I did encounter two liquor stores downtown. They are spartan and seem to have seen better days. However, anyone wishing to purchase beer or spirits can find them there, notwithstanding koranic verses against alcohol.
Cairo’s stores are packed with all manner of unusual, colorful merchandise. In preparation for Ramadan, Egypt’s Muslims have stocked up on items that roughly parallel those that Americans might buy before Christmas. Bright, shiny brass lanterns are for sale. They fill Muslim homes at Ramadan, much as Christmas trees proliferate in America every December. One downtown bakery is absolutely stuffed with shoppers picking up cakes and cookies for immediate use, as well as boxes of meshmeshya, a thick jellied-apricot product from Syria. This Ramadan treat, a little like gingerbread at Yuletide, is easy to find just now. It will become scarce after August 7, when Ramadan ends.

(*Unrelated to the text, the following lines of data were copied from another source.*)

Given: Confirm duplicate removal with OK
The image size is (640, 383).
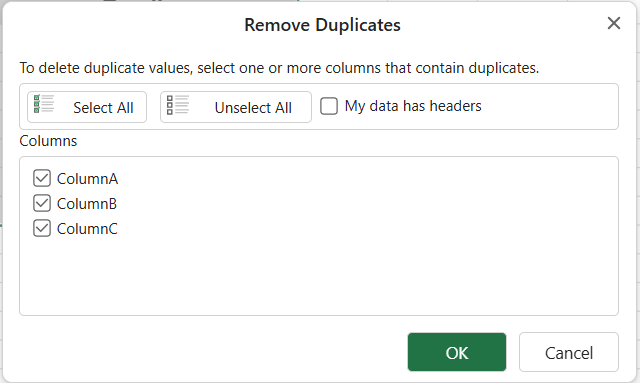Looking at the screenshot, I should coord(457,352).
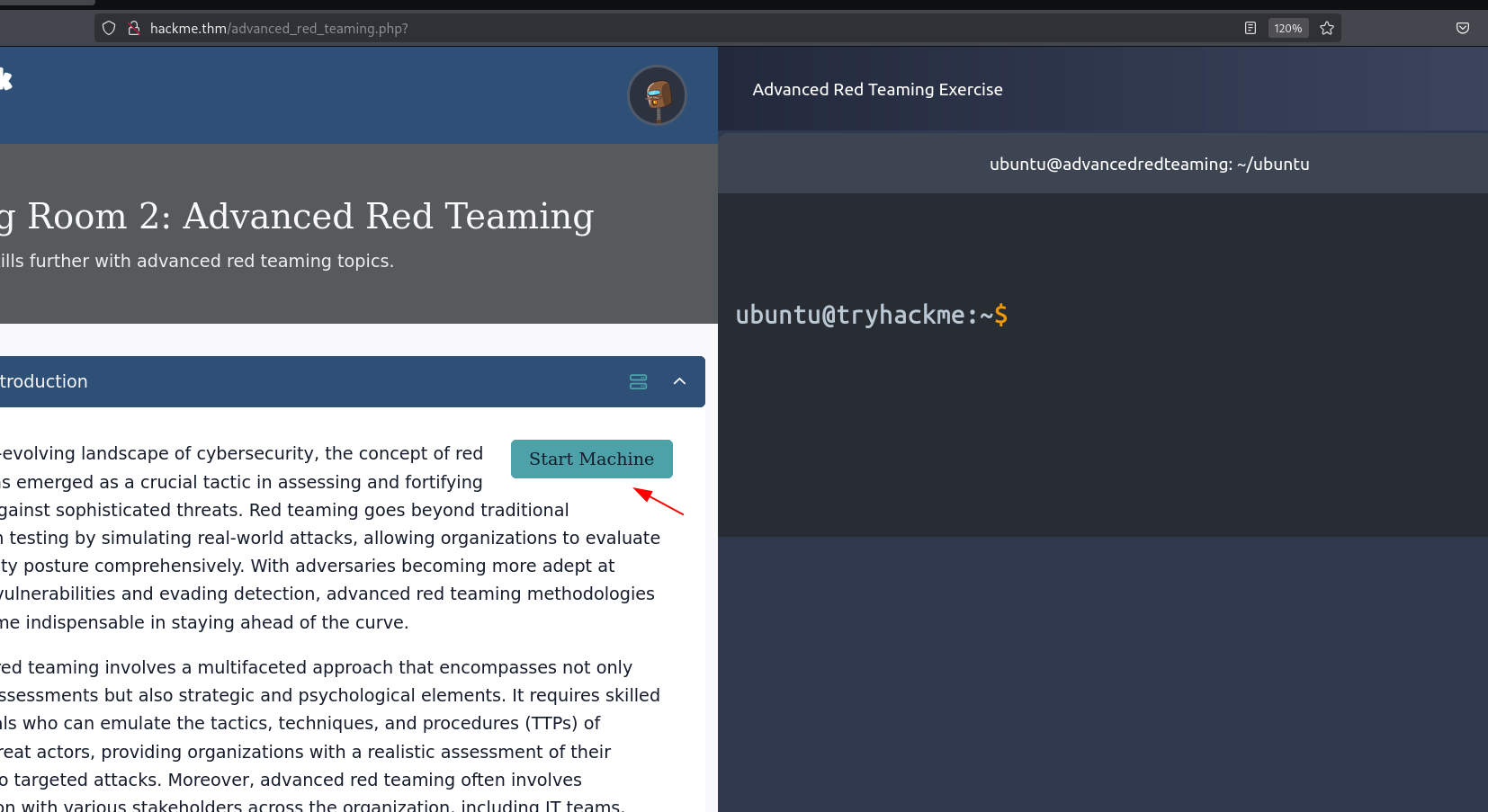Click the tracking protection shield icon
The width and height of the screenshot is (1488, 812).
[x=109, y=28]
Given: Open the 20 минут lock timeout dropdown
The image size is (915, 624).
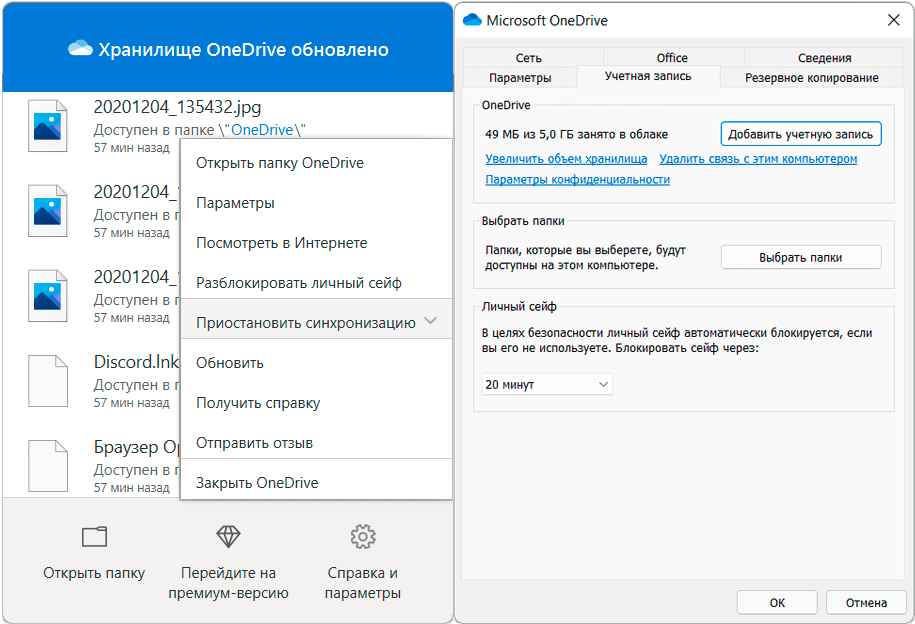Looking at the screenshot, I should click(x=547, y=384).
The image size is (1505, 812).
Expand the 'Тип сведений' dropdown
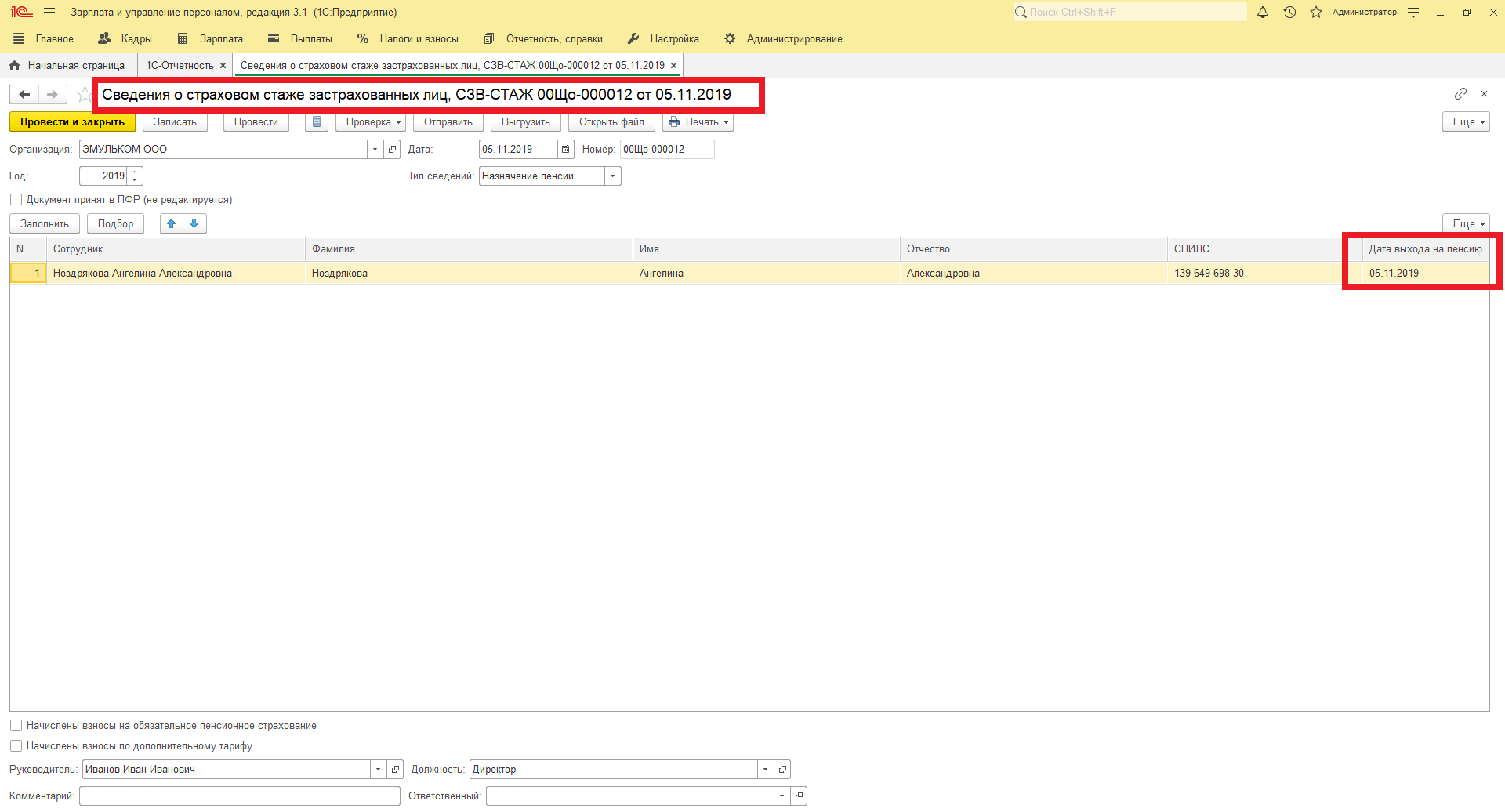point(612,176)
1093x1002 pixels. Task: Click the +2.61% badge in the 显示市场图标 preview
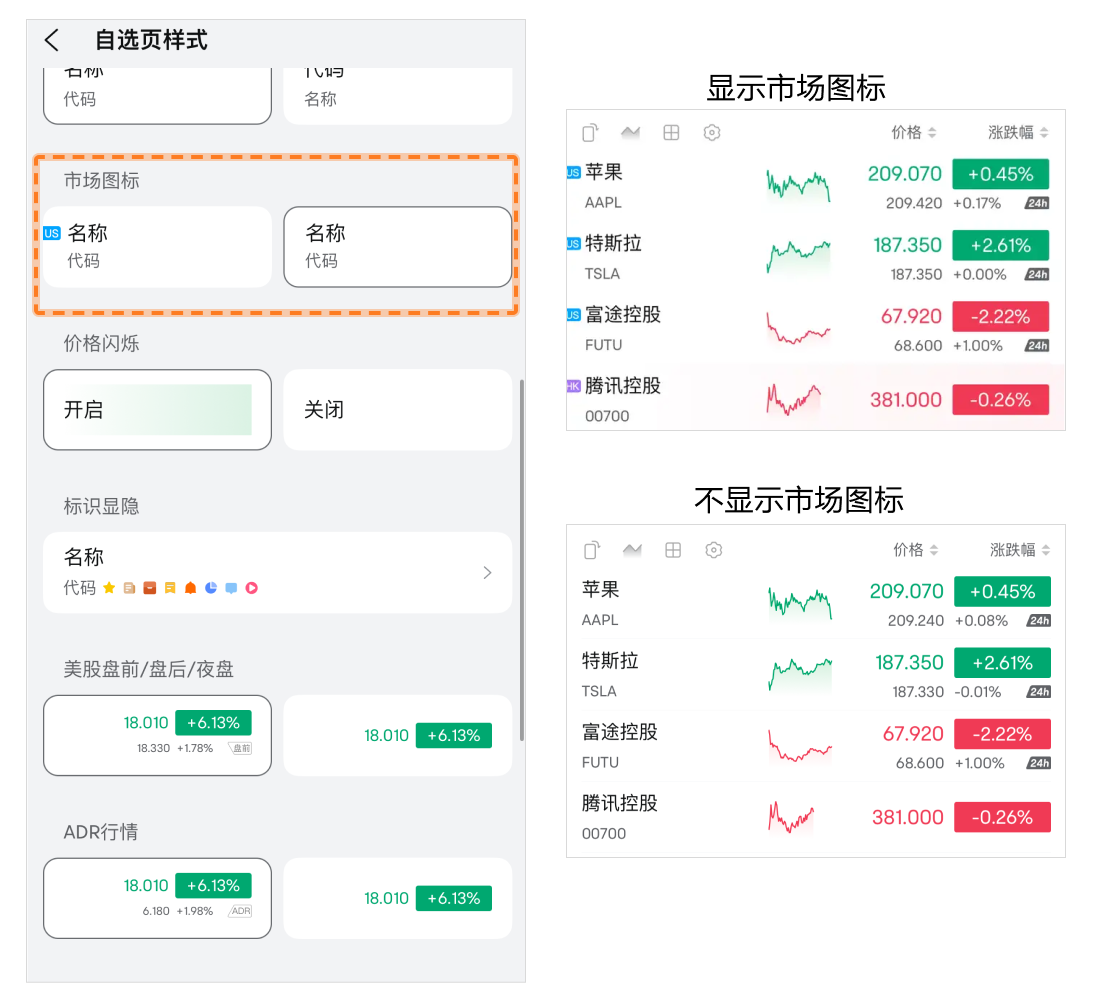click(1000, 245)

Just outside such brick-and-mortar shops, street vendors inhabit Cairo’s pavement in a way that would convulse U.S. tax and zoning officials. Scarves, jewelry, books, electronic goods, coat hangers, gift wrap, sponges, grapes — you name it. These products — and many, many more — are for sale on seemingly every sidewalk.
All photos: Deroy Murdock
Just past an iridescent, open-air fruit market, another amazing tableau emerges: Four young men zoom by, all riding the same motorcycle — built for one. Between balance and velocity, they make this look easy, until they nearly run down a woman who jumps out of a car, clad in her black burqa. (Those dehumanizing, misogynistic head-to-toe garments exist here, though they are not ubiquitous. Surprisingly, however, head-covering scarves are nearly universal). She runs swiftly into a restaurant. Just then, a man and his young son ride a Vespa the wrong way around a traffic circle.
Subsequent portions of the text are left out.